Under Pressure

I’m one of those people who worry too much, often for no valid reason. I usually know there is no reason for me to be worried, but I do because I don’t know how not to worry, really. I’m not normal if I’m not worried about something. Anyway, so I’m a sophomore, and I should undergo the process of SATs and whatnot, and for that reason my school organised with some professionals in the field of international test-taking to allow us to take a free diagnostic sample of the SAT in the same format and atmosphere that will take over on the actual test day, and of course, you could probably guess I was pretty worried about it. Yeah, I was bloody worried.

Although it was only a diagnostic, meaning it was prepared for the sole purpose of allowing us to experience what it’s like to take the test and be able to evaluate our performance and point out our weak points, I, for some reason, took it seriously and worked really hard on it.

I’m an ambitious person; if I have something in mind, it better happen, and I do work to make it happen. Beneath the lazy-ass complainee is a-believe it or not- dedicated hard worker who strives for, shall we say, more than satisfactory results and near happiness. Yes, near happiness because I personally do not believe there is a person who is truly happy in every aspect of life.

Strolling through the English sections effortlessly, I began to feel confident and could feel the concern lift off. Well… not for long because we both know there’s a Maths section in there too, and we also know I will totally fuck it up, which I did, by the way.

The Maths part is notoriously easy, but what can I  say, I’m a total nutjob when it comes to Math. Well, just for the record, I’m not a TOTAL birdbrain, but I lack mathematical logic, and quite simply, I hate Maths with every ounce of my being.

Aaaaand we get back to the part where I begin to worry again, heat up, and lose focus. We were 3 hours in when my eyelids got heavy, and my vision began to blur. I was near to putting my pencil down and calling it a day when the proctor announced there was only one 10-minute section left, so I pulled my shit together, filled in my answers, and left with my friends.

We hung out at my best friend’s place, had fantastic food, danced, chatted, possibly gossiped a bit, when it was time for us to leave. We said our good-byes, hugged, and went our own ways.

I’ll see them again on Monday, but the drama at the end was fun, so yeah.

So always remind yourself that you chose to do it for a reason, never give up because you just might be closer to the finish than you think.
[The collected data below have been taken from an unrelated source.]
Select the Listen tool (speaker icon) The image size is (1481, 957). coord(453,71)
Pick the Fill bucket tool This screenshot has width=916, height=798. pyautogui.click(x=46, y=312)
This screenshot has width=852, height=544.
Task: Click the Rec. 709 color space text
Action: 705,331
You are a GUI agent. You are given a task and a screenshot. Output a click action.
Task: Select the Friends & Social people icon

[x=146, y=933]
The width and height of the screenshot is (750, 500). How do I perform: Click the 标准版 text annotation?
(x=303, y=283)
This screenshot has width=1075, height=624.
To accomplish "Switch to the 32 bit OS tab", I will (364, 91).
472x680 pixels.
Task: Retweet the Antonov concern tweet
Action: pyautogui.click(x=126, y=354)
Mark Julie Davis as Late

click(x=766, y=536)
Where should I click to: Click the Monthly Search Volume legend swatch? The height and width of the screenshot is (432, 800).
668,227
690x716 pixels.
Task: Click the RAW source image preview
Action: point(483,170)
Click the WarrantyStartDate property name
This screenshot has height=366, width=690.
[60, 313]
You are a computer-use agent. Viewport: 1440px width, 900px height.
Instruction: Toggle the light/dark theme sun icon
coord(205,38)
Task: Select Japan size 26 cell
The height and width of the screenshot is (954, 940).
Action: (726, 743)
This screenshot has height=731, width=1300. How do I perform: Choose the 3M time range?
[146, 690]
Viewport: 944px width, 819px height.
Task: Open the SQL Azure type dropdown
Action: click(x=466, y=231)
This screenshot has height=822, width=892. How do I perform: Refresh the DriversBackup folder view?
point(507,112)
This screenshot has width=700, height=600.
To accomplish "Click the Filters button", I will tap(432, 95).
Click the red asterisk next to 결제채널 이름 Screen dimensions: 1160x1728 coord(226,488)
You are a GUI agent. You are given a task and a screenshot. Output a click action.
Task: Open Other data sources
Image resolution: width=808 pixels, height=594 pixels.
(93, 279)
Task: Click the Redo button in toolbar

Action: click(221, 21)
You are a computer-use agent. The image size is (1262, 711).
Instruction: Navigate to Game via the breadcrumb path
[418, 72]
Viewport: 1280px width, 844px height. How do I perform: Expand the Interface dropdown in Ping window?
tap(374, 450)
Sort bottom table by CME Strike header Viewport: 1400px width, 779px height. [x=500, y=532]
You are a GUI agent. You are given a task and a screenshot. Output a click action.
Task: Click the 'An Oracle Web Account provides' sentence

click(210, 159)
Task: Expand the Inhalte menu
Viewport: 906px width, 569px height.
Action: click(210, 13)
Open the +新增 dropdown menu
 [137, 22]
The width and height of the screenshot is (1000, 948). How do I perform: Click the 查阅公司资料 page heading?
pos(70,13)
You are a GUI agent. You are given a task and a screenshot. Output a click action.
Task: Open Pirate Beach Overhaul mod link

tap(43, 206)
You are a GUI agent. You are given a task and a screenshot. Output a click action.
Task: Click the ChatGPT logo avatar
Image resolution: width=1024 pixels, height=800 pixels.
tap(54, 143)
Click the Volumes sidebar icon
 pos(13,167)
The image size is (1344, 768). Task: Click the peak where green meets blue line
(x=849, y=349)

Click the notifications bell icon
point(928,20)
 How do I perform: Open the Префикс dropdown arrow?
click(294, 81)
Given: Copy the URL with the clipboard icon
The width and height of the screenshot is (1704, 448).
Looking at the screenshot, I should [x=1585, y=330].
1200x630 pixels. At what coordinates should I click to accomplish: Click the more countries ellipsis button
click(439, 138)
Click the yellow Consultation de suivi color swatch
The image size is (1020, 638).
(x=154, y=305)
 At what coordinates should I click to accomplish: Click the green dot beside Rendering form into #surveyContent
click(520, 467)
Have some fun, chill, go crazy, and keep in mind that everyone has a battle to fight and yours is just as important.

Two-Week Overview

I’ve had quite a couple of weeks now; I learned a lot, worked a lot, studied a lot, and had lots of fun. How, you ask? Here’s how it went.

So the week before I worked my ass off; I had a test or two every day, barely slept, and was stressed as hell all week. Luckily, I aced my math test (got a 98%), did great on my chemistry and history, and, well, I’m still waiting for my physics scores to come out, but let’s hope I did well.

I registered for the SAT on May 2nd (the lady over there was scary and kept scolding the others for filling in their registration forms incorrectly), got new clothes (sales period is awesome!), and attended a mandatory public speaking workshop for my upcoming speech next month.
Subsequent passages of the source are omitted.